The type is inferred when obvious (--decider-url ⇒ api, --decider-command ⇒ command), so --decider itself is optional in those cases. A --decider* flag overrides config.decider for that run; with no flag, the configured (or default rule) decider is used. Complex command args with shell quoting aren't supported on the flag — use a config file for those.

All four backends are verified. The task-aware policy is the important part: given the task "delete build/ and node_modules", an LLM decider approves rm -rf build node_modules ("directly implements the task"); given the task "fix the README typo", it denies rm -rf ~/Documents ("dangerous and off-task") with a redirect comment — the same command, opposite decisions. The local model + rule deciders have also driven real Claude/Codex sessions end-to-end. Embedders can plug any model via a FunctionDecider (async (request) => decision) or the onApprovalRequest run-hook.

A denial can carry a redirect text; agent-relay types it back to the agent when its TUI next asks "what should I do instead?" (best-effort, TUI-dependent).

Latency note: the agent waits at its prompt while the decider thinks, so a slow decider (a large local model can take ~20 s/decision) is fine for menus the agent waits on, but raise --idle-timeout-ms for long sessions. The fast rule decider is the default for unattended runs.

Reasoning models: the api decider's maxTokens (default 2048) is a cap, not a target — a normal decision still costs only what it needs. But a reasoning model emits a long chain-of-thought before its JSON answer, so a too-small cap truncates it mid-thought (empty content → unparseable → safe deny).
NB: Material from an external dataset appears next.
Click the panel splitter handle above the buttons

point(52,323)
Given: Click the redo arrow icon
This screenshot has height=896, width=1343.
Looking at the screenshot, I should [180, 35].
Keep --decider-max-tokens generous (≥1024) for such models; content is parsed first, with reasoning_content as a fallback.

Commands

init — write agent-relay.config.json + .agent-relay/{sessions,logs}.
adapters — list adapters (claude, codex, fake), mode, resume support.
doctor — Node version, config validity, dirs, and whether claude/codex are on PATH (missing CLIs are warnings, never errors).
run — options: -a/--adapter, -p/--prompt, -f/--prompt-file, --cwd, --max-turns, --timeout-ms, --idle-timeout-ms, --completion-idle-ms, --completion-sentinel <path>, --approval <auto|gated|readonly>, --workflow, --ultracode, --decider*, --verbose, --max-log-bytes, --dry-run, --extra <args...>, --root. Exit code 0 on completed, non-zero otherwise. (--approval gated keeps the agent asking so the decider answers more; auto is pure-autonomy. --workflow / --ultracode are Claude-only — see Multi-agent workflows below.)
Async multi-agent runs (--completion-sentinel <path>): when the driven agent fans work out to async background workers (Claude's Workflow tool / agent-teams) and then sits idle awaiting results, "idle == done" is FALSE — the idle-completion detector would quit early and orphan the in-flight work. Pass --completion-sentinel result.json and have your prompt write that file when truly done; the run then finishes only once the file exists (and parses, if JSON), with the hard --timeout-ms as the backstop. ("idle == done" holds only for synchronous work.)
sessions — list recorded sessions with log sizes + total. Prune with sessions --prune --keep <n> / --older-than <days> / --all (deletes the session JSON and its log). Logs accumulate forever otherwise.
resume — continue a prior session with a follow-up prompt: resume --session-id <id> -p "...". Both verified end-to-end (recall prior context + run the follow-up): Claude via --continue; Codex via its captured NATIVE session id — codex resume <id> "<prompt>" (the codex adapter records the rollout UUID from ~/.codex/sessions/… after each run into the session's sessionRef; a legacy session with no captured id falls back to resume --last).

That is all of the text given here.